‘Intensive cleanup’ underway after truck crash spills 2,000 gallons of asphalt binder in forest

An emergency vehicle on a two-lane road sits behind an overturned trailer with liquid spilled
A trailer overturned, spilling hot asphalt binder, on Highway 199 in Northern California last week. Officials from Six Rivers National Forest said the substance turned solid when it reached the cold river, making cleanup easier.
(U.S. Forest Service/Six Rivers National Forest)

Forest officials said they are still concerned after nearly 2,000 gallons of “asphalt binder” spilled in a California forest when a semi-truck crashed on Highway 199.

Raoul Payette Jr., 58, was driving on the highway in Del Norte County on Thursday with a damaged tire, the California Highway Patrol said. Payette’s three-axle truck drifted and hit a power pole, knocking power lines onto the road. He continued driving for about one mile before the trailer detached, overturned and spilled “a significant amount” of hot asphalt binder around 10:40 a.m., near the Smith River National Recreation Area west of Gasquet and east of Middle Fork Gorge, CHP said.

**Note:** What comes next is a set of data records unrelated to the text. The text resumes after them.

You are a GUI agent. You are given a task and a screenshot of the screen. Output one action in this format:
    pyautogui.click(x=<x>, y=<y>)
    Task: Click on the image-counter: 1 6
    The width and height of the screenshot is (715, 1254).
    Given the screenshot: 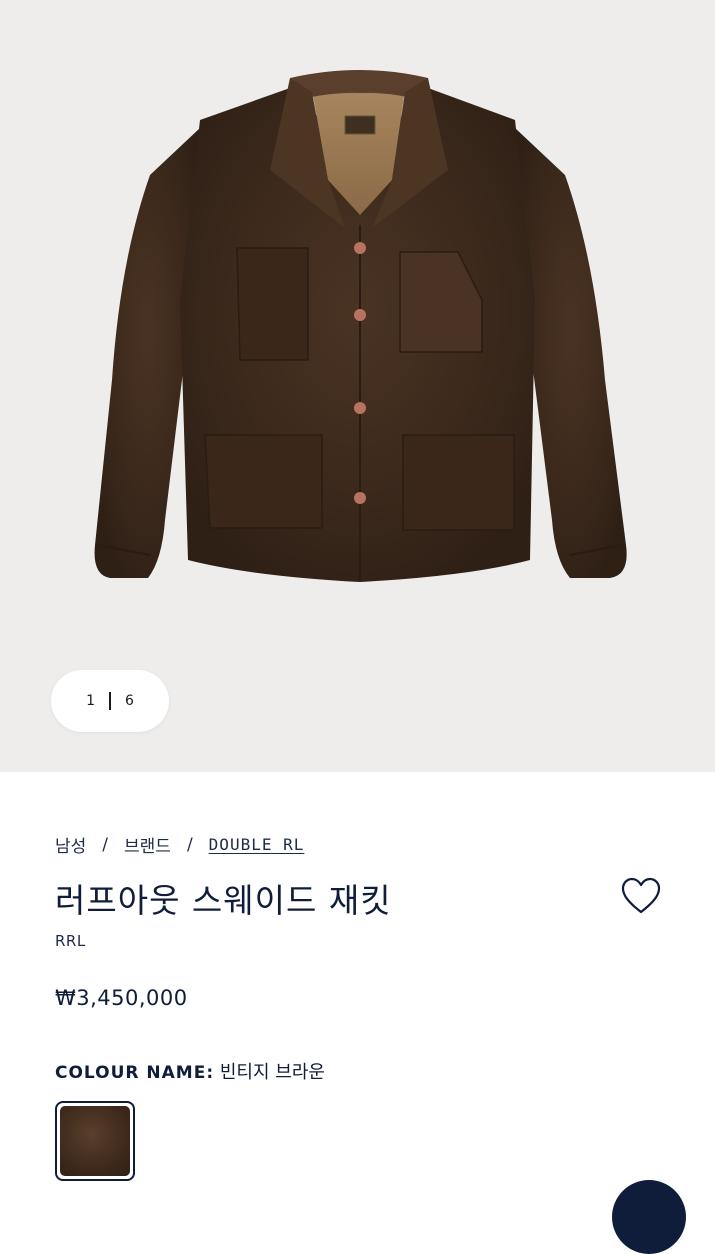 What is the action you would take?
    pyautogui.click(x=110, y=701)
    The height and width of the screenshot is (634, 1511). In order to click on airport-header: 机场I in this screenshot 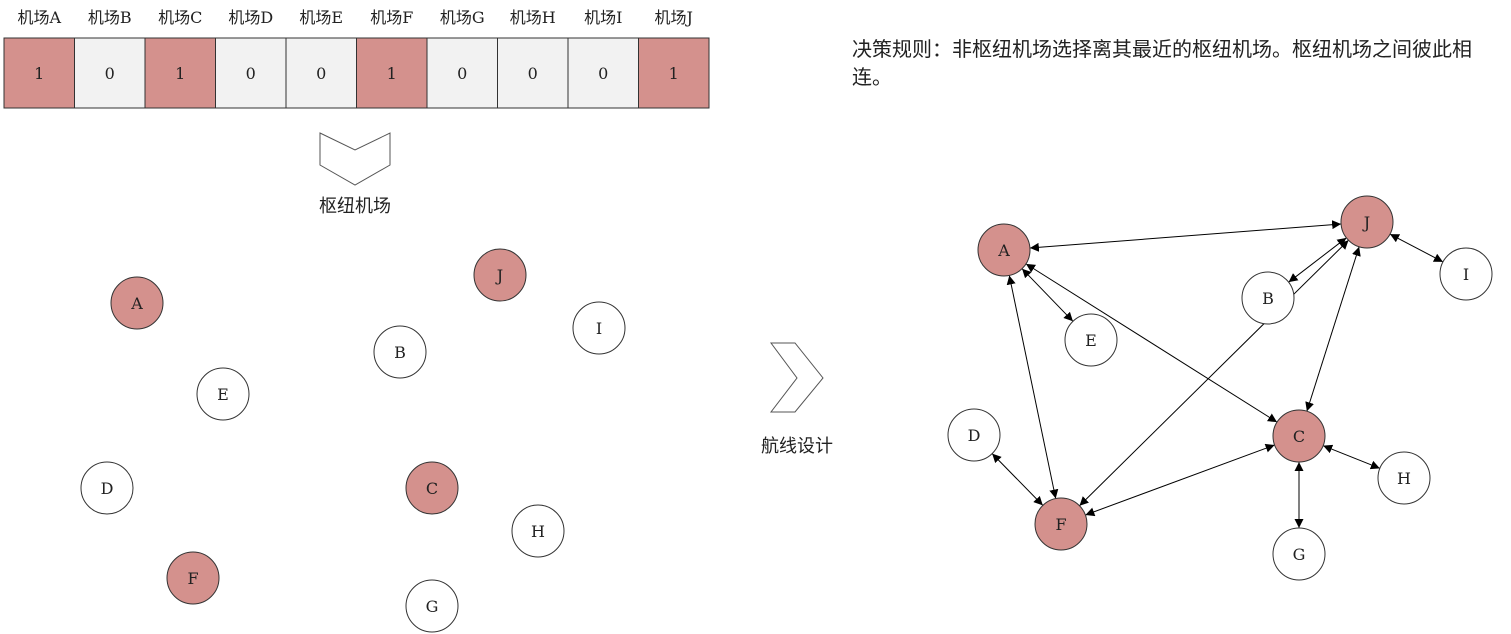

A CHP officer pulled Payette over roughly 15 minutes later and arrested him on suspicion of driving under the influence and misdemeanor hit and run. The freeway was closed for several hours.


Later Thursday, Six Rivers National Forest officials said the asphalt binder had reached the Smith River. Asphalt binder resembles — but is not — tar. The binder is mixed into the gravel to create asphalt, said Betsy Totten, public affairs officer for Six Rivers National Forest.

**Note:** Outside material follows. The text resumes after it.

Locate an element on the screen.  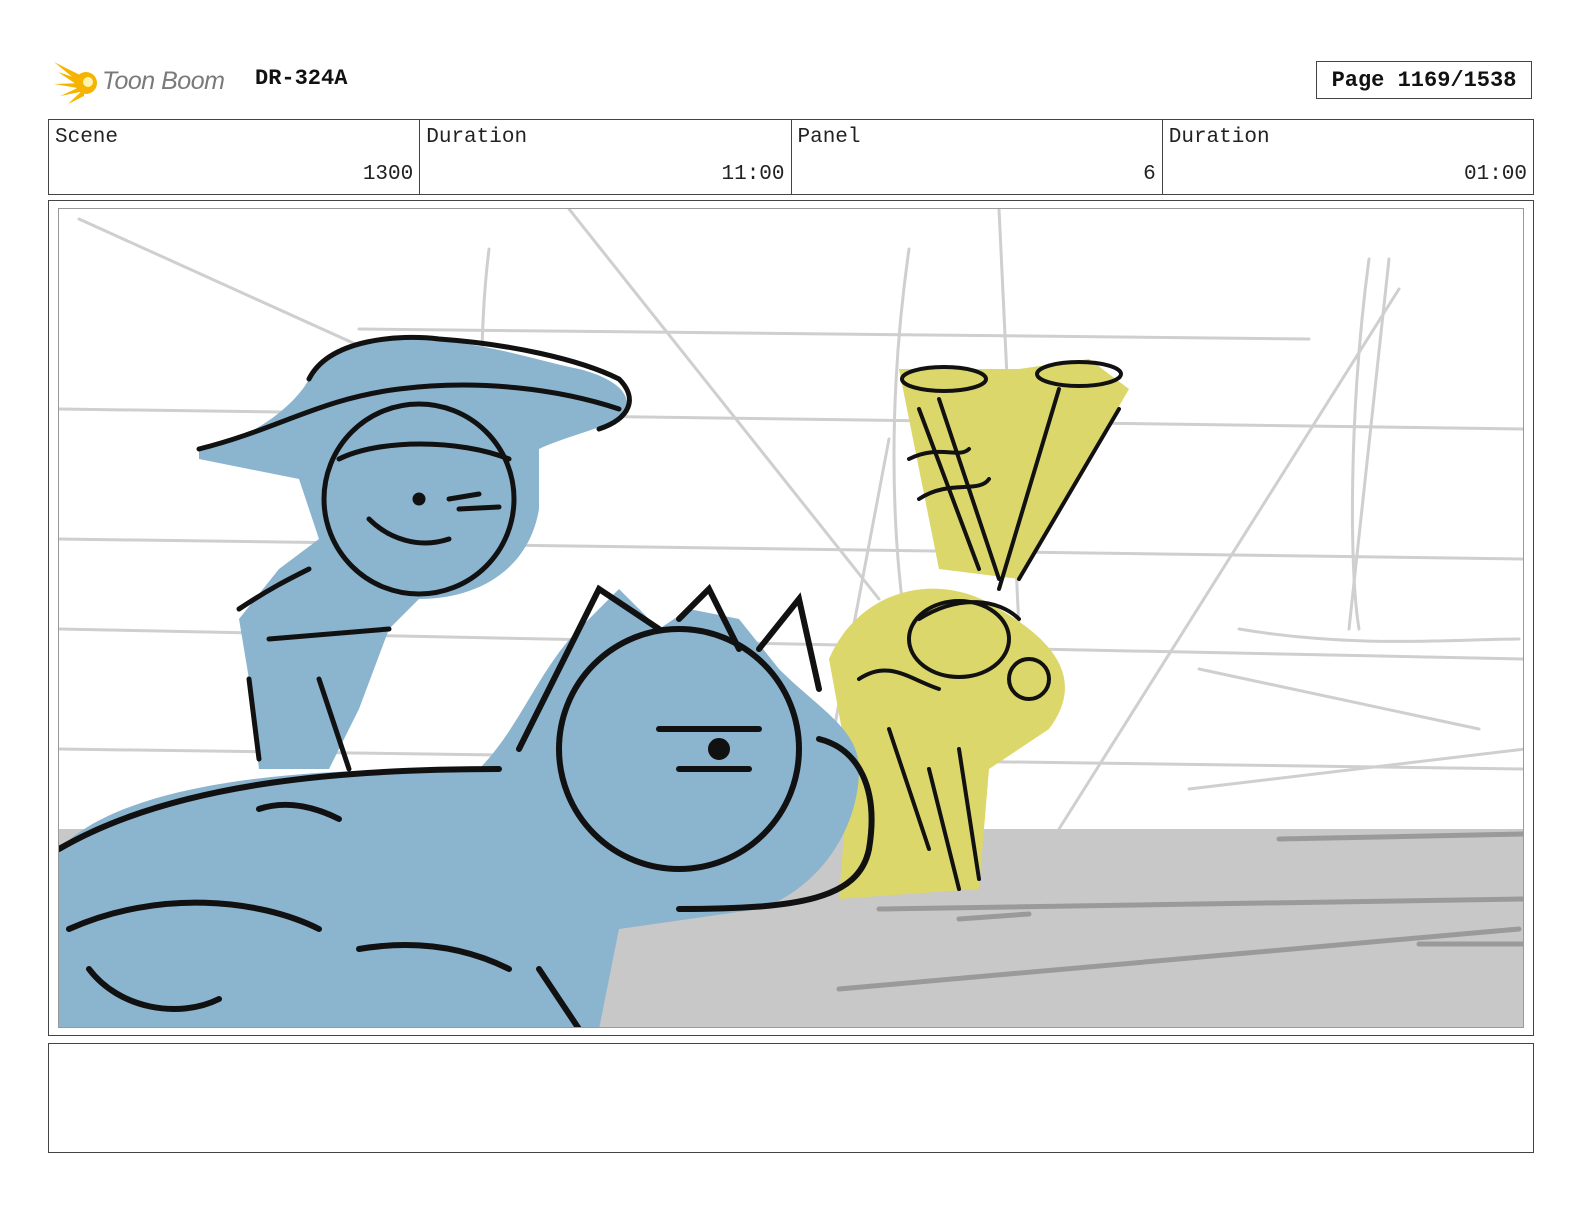
page-indicator: Page 1169/1538 is located at coordinates (1424, 80).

“While the entrance of any foreign substance into a waterway can cause harm to habitat, this trailer was filled with hot asphalt binder,” U.S. Forest Service officials in Six Rivers National Forest said on Facebook. “Asphalt binder turns into a solid substance once the temperature of the binder reaches about 100-125 degrees — which means when the material hit the cold river it turned into a solid.”

Roughly 400 pounds of the substance hit the Smith River below and solidified, Totten said, adding that the solidification is “honestly what saved the river.”

“We had a solid piece going down the river and obviously little chunks have broken off,” she said. “We all breathed a sigh of relief. Even though this is not good, it could be much, much worse.”

Forest officials said they were worried that the spill damaged the environment, but added that “knowing more about the substance reassures us the spread of liquid material in the river is minimal.” Crews were cleaning the initial spill over the weekend, Totten said, and began a “pretty intensive cleanup” today that she expects will last one month.

“We’re still concerned, but we just want people to be more cautious on the roadways,” she said. “If something spills out of their vehicle, it goes into our natural resources and our land.”


Del Norte County Office of Emergency Services said the spill did not affect water quality.

“If that had been tar, oil, gasoline, we would have been in a much different predicament,” Totten said.